Effects of tofogliflozin on brachial-ankle pulse wave velocity analyzed using covariance models

Tofogliflozin treatment group Conventional treatment group Treatment effect (tofogliflozin–conventional treatment) (mean change [95% CI])
Right baPWV (cm/s) (mean change; SE)
 Week 52 (n = 138) 1.3 (39.9) 77.0 (38.8) − 75.5 (− 171.1, 19.7), p = 0.12
 Week 104 (n = 130) − 67.9 (32.5) 34.7 (31.5) − 102.7 (− 182.1, − 23.2), p = 0.012
Left baPWV (cm/s) (mean change; SE)
 Week 52 (n = 138) − 7.1 (40.1) 76.2 (39.1) − 83.3 (− 179.3, 12.8), p = 0.09
 Week 104 (n = 130) − 33.7 (32.2) 67.6 (31.4) − 101.3 (− 180.3, − 22.3), p = 0.012
Mean baPWV (cm/s) (mean change; SE)
 Week 52 (n = 138) − 4.2 (39.2) 76.9 (38.1) − 81.2 (− 174.9, 12.6), p = 0.09
 Week 104 (n = 130) − 51.9 (31.4) 51.2 (30.5) − 103.1 (− 180.1, − 26.2), p = 0.009

Differences in delta change in baPWV from the baseline between the two groups were analyzed using analysis of covariance models that included treatment group, age, sex, use of insulin, baseline mean baPWV, systolic blood pressure, presence of hypertension, and antihypertensive drug administration

Subgroup analysis was performed according to whether the reductions in SBP (value at week 104-value at the baseline < 0 mmHg) was observed or did not show similar results. In the subgroup without a reduction in SBP during the observation period, tofogliflozin (n = 39) significantly attenuated the progression of right, left, and mean baPWV compared to those in the conventional treatment (n = 39) (− 101.4 [− 173.0, –29.8], mean change [95%CI], p = 0.006; − 103.8 [− 182.2, − 25.5], p = 0.010; − 102.6 [− 173.6, − 31.7], p = 0.005, respectively). In the subgroup with the reduction in SBP during the observation period (tofogliflozin; n = 37, conventional treatment [n = 29], similar results were observed; however, they did not reach statistical significance (− 108.9 [− 260.2, 42.3], p = 0.15; − 99.1 [− 243.6, 45.4], p = 0.18; − 104.0 [− 246.9, 38.9], p = 0.15, respectively). The results of other subgroup analyses resembled those produced by whole-group analyses (Additional file 7).

Discussion

Arterial stiffness is one of the earliest detectable signs of functional and structural changes in the vascular wall. baPWV, an established quantitative indicator of arterial stiffness, is linked to CV risk factors [31, 32] and is a promising predictor of future CV events independent of conventional CV risk factors [29, 3339]. However, the effect of SGLT2 inhibitors on the progression of baPWV has not yet been completely elucidated.

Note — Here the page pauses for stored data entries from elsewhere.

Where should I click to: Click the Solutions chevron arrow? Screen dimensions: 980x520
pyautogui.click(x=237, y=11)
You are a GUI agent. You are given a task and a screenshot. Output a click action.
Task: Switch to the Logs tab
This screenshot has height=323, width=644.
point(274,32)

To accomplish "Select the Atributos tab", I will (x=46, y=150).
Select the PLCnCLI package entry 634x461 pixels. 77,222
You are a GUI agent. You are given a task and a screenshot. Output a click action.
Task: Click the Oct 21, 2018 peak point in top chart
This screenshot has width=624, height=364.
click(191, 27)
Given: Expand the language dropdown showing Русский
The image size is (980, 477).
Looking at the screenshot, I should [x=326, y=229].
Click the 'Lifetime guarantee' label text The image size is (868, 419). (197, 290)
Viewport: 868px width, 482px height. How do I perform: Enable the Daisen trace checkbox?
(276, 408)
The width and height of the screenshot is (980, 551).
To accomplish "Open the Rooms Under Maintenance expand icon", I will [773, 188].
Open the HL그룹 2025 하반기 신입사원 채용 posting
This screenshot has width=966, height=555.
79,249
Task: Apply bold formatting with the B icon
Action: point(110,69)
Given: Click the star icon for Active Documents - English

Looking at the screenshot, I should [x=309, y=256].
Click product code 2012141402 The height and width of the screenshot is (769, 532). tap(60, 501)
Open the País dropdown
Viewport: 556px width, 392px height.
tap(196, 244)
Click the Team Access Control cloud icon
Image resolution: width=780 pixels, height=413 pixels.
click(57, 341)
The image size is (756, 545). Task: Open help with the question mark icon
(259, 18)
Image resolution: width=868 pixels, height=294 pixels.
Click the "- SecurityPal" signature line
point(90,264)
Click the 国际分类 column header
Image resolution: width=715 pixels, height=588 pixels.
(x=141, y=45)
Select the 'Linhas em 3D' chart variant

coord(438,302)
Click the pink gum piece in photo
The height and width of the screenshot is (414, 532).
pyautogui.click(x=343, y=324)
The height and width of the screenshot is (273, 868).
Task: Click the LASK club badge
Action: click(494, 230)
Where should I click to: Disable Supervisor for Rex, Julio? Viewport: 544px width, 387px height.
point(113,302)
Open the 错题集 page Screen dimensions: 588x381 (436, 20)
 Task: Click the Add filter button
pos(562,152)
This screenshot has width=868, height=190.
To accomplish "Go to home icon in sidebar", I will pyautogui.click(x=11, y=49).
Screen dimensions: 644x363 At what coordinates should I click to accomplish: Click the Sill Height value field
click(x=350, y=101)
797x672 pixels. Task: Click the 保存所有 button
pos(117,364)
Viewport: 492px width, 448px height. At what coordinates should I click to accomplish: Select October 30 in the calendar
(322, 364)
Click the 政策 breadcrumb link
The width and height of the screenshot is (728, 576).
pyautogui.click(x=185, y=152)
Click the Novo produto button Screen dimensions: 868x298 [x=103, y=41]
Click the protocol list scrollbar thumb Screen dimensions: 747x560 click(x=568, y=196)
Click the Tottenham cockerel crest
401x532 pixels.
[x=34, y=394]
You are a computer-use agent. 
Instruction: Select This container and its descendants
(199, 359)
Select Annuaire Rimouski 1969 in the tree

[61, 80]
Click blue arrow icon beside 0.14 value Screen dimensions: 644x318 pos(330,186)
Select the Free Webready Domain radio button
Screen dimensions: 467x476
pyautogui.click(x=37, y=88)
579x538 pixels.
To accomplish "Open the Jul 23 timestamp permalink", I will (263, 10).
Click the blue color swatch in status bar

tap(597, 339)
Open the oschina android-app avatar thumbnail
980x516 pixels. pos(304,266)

To the best of our knowledge, this is the first study to demonstrate the suppression of baPWV increase by SGLT2 inhibitors in patients with T2DM without a history of CVD. Interestingly, our findings were consistent with those of several previous studies indicating the beneficial effect of SGLT2 inhibitors on the carotid-femoral PWV (cfPWV), which is currently the gold standard for measuring aortic stiffness and has been shown to predict outcomes. A single-arm, prospective clinical trial in 42 patients with T1DM revealed that 8-week treatment with empagliflozin was associated with a decline in arterial stiffness as assessed by cfPWV and carotid-radial PWV [8]. Similarly, another pilot study including 16 patients with T2DM revealed that 2-day treatment with dapagliflozin significantly improved cfPWV, systemic endothelial function, and renal resistive index [9, 10]. Furthermore, a recent, small randomized clinical trial demonstrated that canagliflozin improved cfPWV in 30 patients with T2DM and hypertension, independent of the BP effect [11]. Although the cfPWV primarily reflects aortic stiffness, baPWV is an index of arterial stiffness based on the measurements performed at peripheral sites, reflecting the wall properties not only of the aorta but also of muscle arteries. The baPWV is thus influenced by several factors modulating small- and medium-sized arteries, such as central sympathetic drive, smooth muscle tone, and spontaneous vasomotion, other than those known to influence large arteries and cfPWV. The clinical significance could be different between baPWV and cfPWV, and thus, our study adds novel findings regarding the effect of SGLT2 inhibitors on arterial stiffness.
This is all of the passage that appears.